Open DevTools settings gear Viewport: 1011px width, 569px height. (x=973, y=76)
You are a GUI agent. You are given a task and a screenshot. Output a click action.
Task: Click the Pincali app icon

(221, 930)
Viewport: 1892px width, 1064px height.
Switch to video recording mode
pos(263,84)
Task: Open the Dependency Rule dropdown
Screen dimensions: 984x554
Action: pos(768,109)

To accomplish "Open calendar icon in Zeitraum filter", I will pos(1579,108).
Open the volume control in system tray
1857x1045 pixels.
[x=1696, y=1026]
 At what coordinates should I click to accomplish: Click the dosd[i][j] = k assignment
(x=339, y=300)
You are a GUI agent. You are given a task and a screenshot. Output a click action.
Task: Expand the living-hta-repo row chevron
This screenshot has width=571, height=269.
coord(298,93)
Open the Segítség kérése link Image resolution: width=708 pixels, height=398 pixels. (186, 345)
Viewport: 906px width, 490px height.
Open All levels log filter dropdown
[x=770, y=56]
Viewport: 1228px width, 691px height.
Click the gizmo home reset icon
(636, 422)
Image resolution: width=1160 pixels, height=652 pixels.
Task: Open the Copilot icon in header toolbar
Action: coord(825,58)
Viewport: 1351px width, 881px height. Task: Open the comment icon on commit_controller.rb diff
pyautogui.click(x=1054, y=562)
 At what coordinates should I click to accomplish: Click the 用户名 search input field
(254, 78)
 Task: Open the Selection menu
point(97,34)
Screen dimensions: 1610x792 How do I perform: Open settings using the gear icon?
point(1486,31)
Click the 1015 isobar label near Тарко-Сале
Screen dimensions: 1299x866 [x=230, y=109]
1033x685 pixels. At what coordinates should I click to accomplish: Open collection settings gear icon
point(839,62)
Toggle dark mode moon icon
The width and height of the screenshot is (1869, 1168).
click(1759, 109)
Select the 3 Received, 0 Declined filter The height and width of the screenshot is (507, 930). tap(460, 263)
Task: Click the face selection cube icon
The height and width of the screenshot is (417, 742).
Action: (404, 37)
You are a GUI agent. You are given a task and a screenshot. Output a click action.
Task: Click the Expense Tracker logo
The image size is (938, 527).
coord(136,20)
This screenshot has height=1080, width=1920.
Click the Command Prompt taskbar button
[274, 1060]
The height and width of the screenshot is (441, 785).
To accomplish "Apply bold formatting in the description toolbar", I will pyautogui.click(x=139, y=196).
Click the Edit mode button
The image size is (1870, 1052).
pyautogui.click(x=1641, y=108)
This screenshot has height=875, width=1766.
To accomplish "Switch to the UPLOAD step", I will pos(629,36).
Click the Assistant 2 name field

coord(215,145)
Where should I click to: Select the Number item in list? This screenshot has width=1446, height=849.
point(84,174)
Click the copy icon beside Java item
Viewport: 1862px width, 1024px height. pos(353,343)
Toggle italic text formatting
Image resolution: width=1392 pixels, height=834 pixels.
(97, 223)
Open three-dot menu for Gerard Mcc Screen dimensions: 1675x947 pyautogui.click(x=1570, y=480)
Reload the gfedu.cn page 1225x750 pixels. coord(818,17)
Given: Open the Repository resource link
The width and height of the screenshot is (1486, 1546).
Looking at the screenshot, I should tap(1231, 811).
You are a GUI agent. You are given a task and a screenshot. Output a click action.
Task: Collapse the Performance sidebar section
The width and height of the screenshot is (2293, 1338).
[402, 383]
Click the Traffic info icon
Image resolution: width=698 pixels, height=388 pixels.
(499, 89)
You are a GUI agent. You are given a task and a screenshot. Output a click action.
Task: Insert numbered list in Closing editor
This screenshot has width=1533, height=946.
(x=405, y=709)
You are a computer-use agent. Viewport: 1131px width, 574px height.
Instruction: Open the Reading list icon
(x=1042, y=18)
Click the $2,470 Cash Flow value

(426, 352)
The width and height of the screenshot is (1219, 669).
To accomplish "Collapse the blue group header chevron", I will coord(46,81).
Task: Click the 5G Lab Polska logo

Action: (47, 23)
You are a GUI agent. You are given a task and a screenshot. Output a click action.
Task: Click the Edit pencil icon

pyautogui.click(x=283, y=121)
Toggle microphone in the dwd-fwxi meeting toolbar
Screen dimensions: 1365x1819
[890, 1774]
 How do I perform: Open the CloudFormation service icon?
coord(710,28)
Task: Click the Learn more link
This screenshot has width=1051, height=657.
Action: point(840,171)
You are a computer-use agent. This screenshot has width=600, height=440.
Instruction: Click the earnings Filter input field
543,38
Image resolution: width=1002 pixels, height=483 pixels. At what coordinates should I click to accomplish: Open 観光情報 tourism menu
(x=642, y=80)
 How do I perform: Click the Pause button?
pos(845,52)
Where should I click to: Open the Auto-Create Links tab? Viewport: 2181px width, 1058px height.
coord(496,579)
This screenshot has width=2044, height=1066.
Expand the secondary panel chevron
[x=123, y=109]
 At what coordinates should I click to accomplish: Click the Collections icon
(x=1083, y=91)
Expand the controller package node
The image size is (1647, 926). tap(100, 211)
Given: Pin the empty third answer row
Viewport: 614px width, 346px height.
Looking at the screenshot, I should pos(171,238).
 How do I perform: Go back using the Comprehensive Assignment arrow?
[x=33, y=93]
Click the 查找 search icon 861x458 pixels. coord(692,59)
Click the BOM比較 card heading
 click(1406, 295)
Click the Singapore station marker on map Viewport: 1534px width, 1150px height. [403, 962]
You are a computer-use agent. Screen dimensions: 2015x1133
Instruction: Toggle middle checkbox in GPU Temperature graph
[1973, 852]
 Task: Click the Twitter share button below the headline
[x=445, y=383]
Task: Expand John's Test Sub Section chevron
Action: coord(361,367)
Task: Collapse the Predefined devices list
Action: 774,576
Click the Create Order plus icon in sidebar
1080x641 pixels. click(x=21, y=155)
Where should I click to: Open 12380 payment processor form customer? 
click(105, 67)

○ ○ ○

## Work order:
Count every line that holds the word "will" in the entries, and state the result alone.

## Written response:
4